However many lines the data holds, transcribe them all exactly.

---

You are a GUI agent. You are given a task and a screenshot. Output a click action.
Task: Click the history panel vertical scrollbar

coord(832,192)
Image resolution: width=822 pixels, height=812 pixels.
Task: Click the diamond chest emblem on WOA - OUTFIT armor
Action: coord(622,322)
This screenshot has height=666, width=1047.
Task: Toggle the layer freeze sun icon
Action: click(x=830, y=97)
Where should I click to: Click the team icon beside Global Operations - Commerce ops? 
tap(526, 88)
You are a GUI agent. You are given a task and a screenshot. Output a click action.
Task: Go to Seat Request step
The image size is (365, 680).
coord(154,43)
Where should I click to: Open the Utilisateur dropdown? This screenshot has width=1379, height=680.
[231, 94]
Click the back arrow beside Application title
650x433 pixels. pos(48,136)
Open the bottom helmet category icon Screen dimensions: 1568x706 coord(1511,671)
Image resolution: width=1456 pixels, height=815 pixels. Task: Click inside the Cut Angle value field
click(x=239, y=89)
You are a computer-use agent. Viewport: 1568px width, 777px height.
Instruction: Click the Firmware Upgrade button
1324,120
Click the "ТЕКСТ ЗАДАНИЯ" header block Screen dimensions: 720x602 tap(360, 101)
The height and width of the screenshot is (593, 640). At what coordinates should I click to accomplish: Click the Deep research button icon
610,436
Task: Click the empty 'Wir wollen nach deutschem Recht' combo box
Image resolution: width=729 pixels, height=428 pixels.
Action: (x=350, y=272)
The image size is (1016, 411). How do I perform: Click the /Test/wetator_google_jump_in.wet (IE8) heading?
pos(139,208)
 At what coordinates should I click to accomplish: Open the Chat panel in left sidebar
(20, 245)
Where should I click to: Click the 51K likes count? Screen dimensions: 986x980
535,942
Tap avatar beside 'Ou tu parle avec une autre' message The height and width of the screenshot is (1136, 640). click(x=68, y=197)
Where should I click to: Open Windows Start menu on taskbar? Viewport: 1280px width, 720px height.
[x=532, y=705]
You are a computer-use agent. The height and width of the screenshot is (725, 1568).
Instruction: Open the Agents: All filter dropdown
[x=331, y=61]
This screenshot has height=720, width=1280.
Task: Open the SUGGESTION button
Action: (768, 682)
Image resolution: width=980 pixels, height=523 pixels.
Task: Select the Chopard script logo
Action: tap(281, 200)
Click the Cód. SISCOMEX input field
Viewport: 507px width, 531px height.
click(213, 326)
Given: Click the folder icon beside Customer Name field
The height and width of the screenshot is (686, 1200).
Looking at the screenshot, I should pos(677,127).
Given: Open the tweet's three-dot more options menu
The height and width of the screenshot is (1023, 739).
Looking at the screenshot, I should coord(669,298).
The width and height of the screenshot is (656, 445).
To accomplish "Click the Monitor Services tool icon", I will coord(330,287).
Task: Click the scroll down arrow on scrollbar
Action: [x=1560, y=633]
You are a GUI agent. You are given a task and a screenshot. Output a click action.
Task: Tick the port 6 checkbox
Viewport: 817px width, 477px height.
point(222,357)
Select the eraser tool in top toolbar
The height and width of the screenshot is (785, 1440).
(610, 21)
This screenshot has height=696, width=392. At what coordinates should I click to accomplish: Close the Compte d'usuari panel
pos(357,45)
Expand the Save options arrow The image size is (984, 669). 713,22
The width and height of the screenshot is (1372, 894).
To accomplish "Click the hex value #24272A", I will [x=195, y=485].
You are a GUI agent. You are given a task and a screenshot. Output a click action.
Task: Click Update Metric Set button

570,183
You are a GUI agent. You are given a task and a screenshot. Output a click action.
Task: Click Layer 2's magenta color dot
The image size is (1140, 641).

---

§ **Answer area**
You are a GUI agent. You are given a task and a screenshot. Output a click action.
Task: Click the history panel vertical scrollbar

coord(832,192)
Image resolution: width=822 pixels, height=812 pixels.
Task: Click the diamond chest emblem on WOA - OUTFIT armor
Action: coord(622,322)
This screenshot has height=666, width=1047.
Task: Toggle the layer freeze sun icon
Action: click(x=830, y=97)
Where should I click to: Click the team icon beside Global Operations - Commerce ops? 
tap(526, 88)
You are a GUI agent. You are given a task and a screenshot. Output a click action.
Task: Go to Seat Request step
The image size is (365, 680).
coord(154,43)
Where should I click to: Open the Utilisateur dropdown? This screenshot has width=1379, height=680.
[231, 94]
Click the back arrow beside Application title
650x433 pixels. pos(48,136)
Open the bottom helmet category icon Screen dimensions: 1568x706 coord(1511,671)
Image resolution: width=1456 pixels, height=815 pixels. Task: Click inside the Cut Angle value field
click(x=239, y=89)
You are a computer-use agent. Viewport: 1568px width, 777px height.
Instruction: Click the Firmware Upgrade button
1324,120
Click the "ТЕКСТ ЗАДАНИЯ" header block Screen dimensions: 720x602 tap(360, 101)
The height and width of the screenshot is (593, 640). At what coordinates should I click to accomplish: Click the Deep research button icon
610,436
Task: Click the empty 'Wir wollen nach deutschem Recht' combo box
Image resolution: width=729 pixels, height=428 pixels.
Action: (x=350, y=272)
The image size is (1016, 411). How do I perform: Click the /Test/wetator_google_jump_in.wet (IE8) heading?
pos(139,208)
 At what coordinates should I click to accomplish: Open the Chat panel in left sidebar
(20, 245)
Where should I click to: Click the 51K likes count? Screen dimensions: 986x980
535,942
Tap avatar beside 'Ou tu parle avec une autre' message The height and width of the screenshot is (1136, 640). click(x=68, y=197)
Where should I click to: Open Windows Start menu on taskbar? Viewport: 1280px width, 720px height.
[x=532, y=705]
You are a computer-use agent. The height and width of the screenshot is (725, 1568).
Instruction: Open the Agents: All filter dropdown
[x=331, y=61]
This screenshot has height=720, width=1280.
Task: Open the SUGGESTION button
Action: (768, 682)
Image resolution: width=980 pixels, height=523 pixels.
Task: Select the Chopard script logo
Action: tap(281, 200)
Click the Cód. SISCOMEX input field
Viewport: 507px width, 531px height.
click(213, 326)
Given: Click the folder icon beside Customer Name field
The height and width of the screenshot is (686, 1200).
Looking at the screenshot, I should pos(677,127).
Given: Open the tweet's three-dot more options menu
The height and width of the screenshot is (1023, 739).
Looking at the screenshot, I should coord(669,298).
The width and height of the screenshot is (656, 445).
To accomplish "Click the Monitor Services tool icon", I will coord(330,287).
Task: Click the scroll down arrow on scrollbar
Action: [x=1560, y=633]
You are a GUI agent. You are given a task and a screenshot. Output a click action.
Task: Tick the port 6 checkbox
Viewport: 817px width, 477px height.
point(222,357)
Select the eraser tool in top toolbar
The height and width of the screenshot is (785, 1440).
(610, 21)
This screenshot has height=696, width=392. At what coordinates should I click to accomplish: Close the Compte d'usuari panel
pos(357,45)
Expand the Save options arrow The image size is (984, 669). 713,22
The width and height of the screenshot is (1372, 894).
To accomplish "Click the hex value #24272A", I will [x=195, y=485].
You are a GUI agent. You are given a task and a screenshot. Output a click action.
Task: Click Update Metric Set button

570,183
You are a GUI agent. You are given a task and a screenshot. Output a click action.
Task: Click Layer 2's magenta color dot
The image size is (1140, 641).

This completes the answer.